Jenny Sundén (Södertörn University, Sweden)
Jenny Sundén is Professor of Gender Studies at the School of Culture and Learning, Södertörn University, Sweden. Her research interests are primarily in digital media studies, cultural studies, science and technology studies, queer and feminist theory, affect theory, ethnography, and games. She is the author of Material Virtualities: Approaching Online Textual Embodiment (Peter Lang, 2003) and Gender and Sexuality in Online Game Cultures: Passionate Play (Routledge 2012, with Malin Sveningsson). Her edited volumes include Cyberfeminism in Northern Lights: Gender and Digital Media in a Nordic Context (Cambridge Scholars Publishing, 2007, with Malin Sveningsson Elm), Second Nature: Origins and Originality in Art, Science and New Media (AxlBooks 2011, with Rolf Hughes), and a special issue of the journal Somatechnics - “Somatechnical figurations: Bodies, Kinship, Affect” (Edinburgh University Press 2013, guest edited with Ulrika Dahl). Her articles appear in journals such as Ada: A Journal of Gender, New Media & Technology, European Journal of Cultural Studies, Feminist Media Studies, Games and Culture, and Somatechnics.
Susanna Paasonen (University of Turku, Finland)
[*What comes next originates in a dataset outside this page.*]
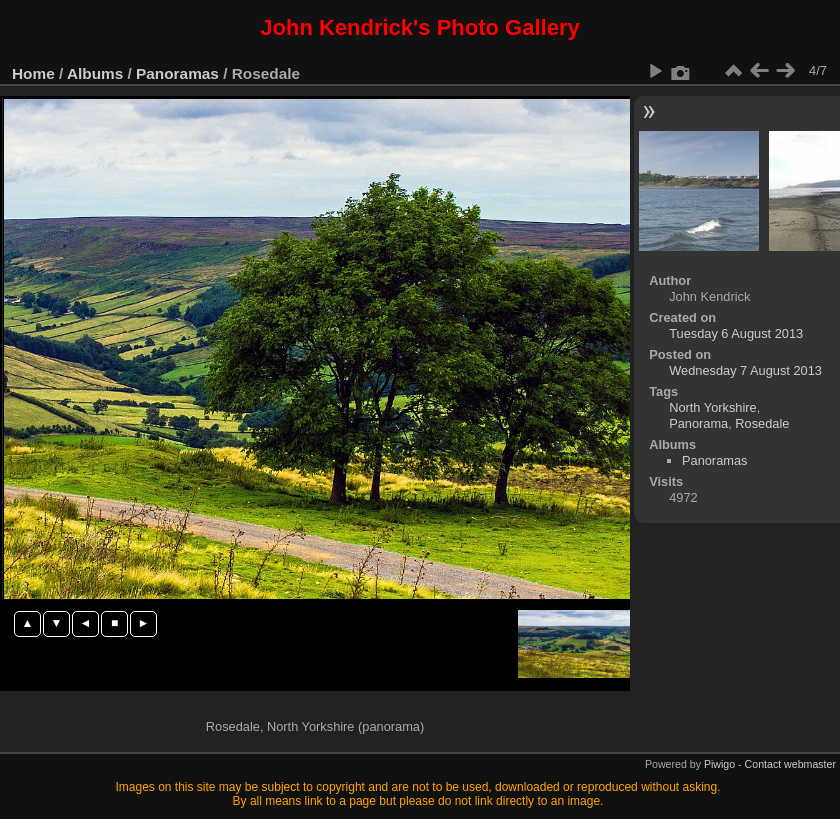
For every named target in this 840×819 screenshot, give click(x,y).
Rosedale (762, 423)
Susanna Paasonen is Professor and chair of Media Studies and deputy head of the School of History, Culture and Art Studies at University of Turku, Finland. With an interest in studies of popular culture, sexuality, pornography, affect theory and Internet research, she is the author of Figures of Fantasy: Internet, Women, and Cyberdiscourse (Peter Lang, 2005) and Carnal Resonance: Affect and Online Pornography (MIT Press, 2011), as well as co-editor of Women and Everyday Uses of the Internet: Agency & Identity (Peter Lang, 2002, with Mia Consalvo), Pornification: Sex and Sexuality in Media Culture (Berg, 2007, with Kaarina Nikunen and Laura Saarenmaa), Working with Affect in Feminist Readings: Disturbing Differences (Routledge, 2010, with Marianne Liljeström) and Networked Affect (forthcoming by MIT Press, 2015, with Ken Hillis and Michael Petit). In addition, her research has appeared in journals such as Feminist Theory, European Journal of Cultural Studies, New Media & Society, Television & New Media and Sexualities. She serves on the editorial boards of Porn Studies, Sexualities, Journal of Scandinavian Cinema and Computers & Composition journals, as well as an executive board member of the Association for Cultural Studies (ACS).
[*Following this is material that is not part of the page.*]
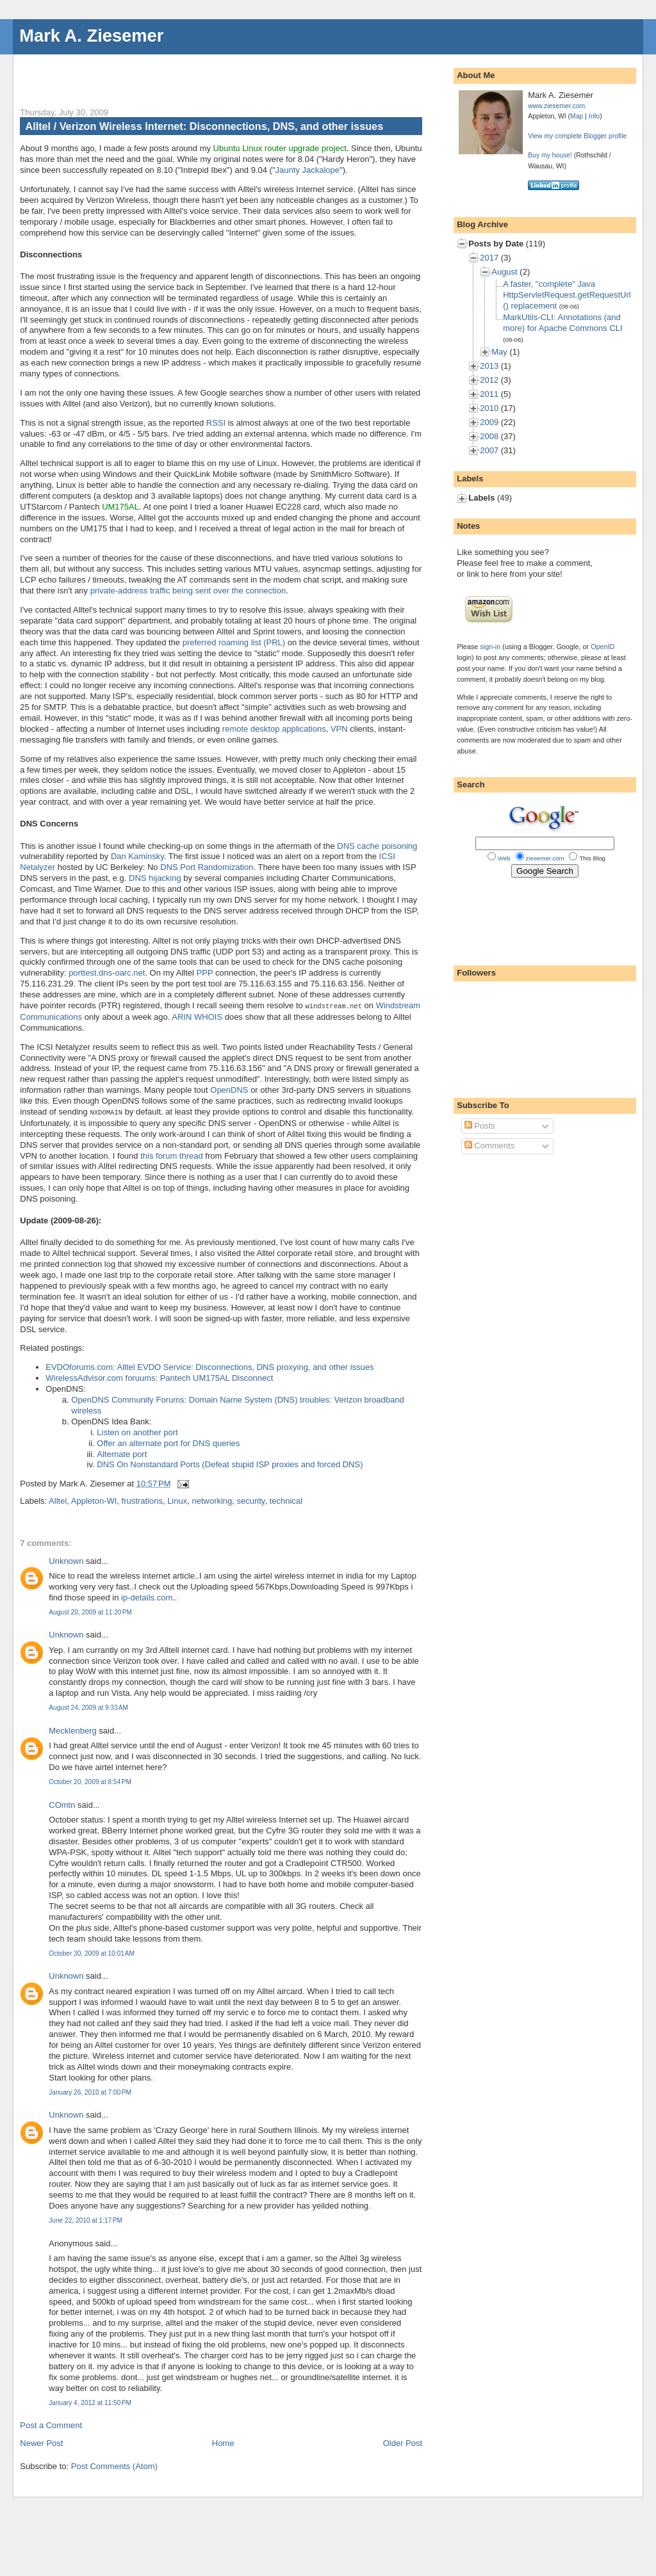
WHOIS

Mirjana Stošić (Singidunum University, Belgrade, Serbia)
Mirjana Stošić is currently teaching at the Faculty of Media and Communications at Singidunum University courses such as Media Discourse Analysis, Media Events and Rituals and the Monstrous Other. Her book The Others of Culture – Monsters, Bodies and Spaces is forthcoming in 2015. She has written on the subject of teratology and monstrous geographies, literary theory, semiotics and history and theory of reading. She has edited the book Strategies of Reading (Fakultet za medije i komunikacije, Centar za medije i komunikacije, Beograd, 2014).
Ana Hoffner (Academy of Fine Arts, Vienna, Austria)
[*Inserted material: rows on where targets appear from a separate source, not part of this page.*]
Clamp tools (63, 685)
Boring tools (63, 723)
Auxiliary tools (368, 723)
Ana Hoffner is an artist, theorist, performer and mentor based in Vienna. Hoffner understands the artistic field as a place of critical knowledge production, mainly with an interest in Queer Theory and Visual Cultural Studies. Through a performative artistic and theoretical practice as well as video, photography and installation Hoffner’s work questions persistently both production and presentation, research methods as well as the communication of (arts-based) research results. Hoffner has finished her PhD in Practice Program at the Academy of Fine Art Vienna where she is also teaching as Senior Lecturer. Recent Exhibitions include: 2014: “Vier mal zwölf” Neuer Kunstverein Wien; “Opening (Stadt)Parcour” Tanzquartier Wien; “Drowning and Swallowing this Text” LACE – Los Angeles Contemporary Exhibitions; 2013: “Was ist Kunst?... Resuming Fragmented Histories” Künstlerhaus Graz, steirischer herbst; “Up till now” GfZK Leipzig; 2012: “History Lessons” mumok Kino Wien; “Wisdom of Shadow” 4th Sinop International Biennial; 2011: “Performancenite” Viennafair Wien; 2010: “where do we go from here” Secession Wien; “performIC” Künstlerhaus Büchsenhausen Innsbruck; “This Is Not Walking, It’s A Getaway” PM Galerija Zagreb; “Mit uns ist kein (National)Staat zu machen” Kunstraum Niederösterreich Wien; “City of women” Kinodvor Ljubljana; 2009: “Performing the East” Salzburger Kunstverein.
TKV (Serbia)
TKV was born in Belgrade in 1988. She finished the Graphics High School, Department of Photography in 2007 in Belgrade. Graduated at the Faculty of Media and Communications, Singidunum University in 2012. Currently working towards her MA in Global Media Culture, at the Faculty of Media and Communications. Street art has been in the focus of her creative work since 2004. She lives and works in Belgrade. The artist uses public space as space for creative interventions. That is way she unites gallery spaces and public spaces in one. By intervening in the appearance of the public space, she exercises her right to the city and opens dialogue about who has right over public spaces and what kind of spaces allow changing.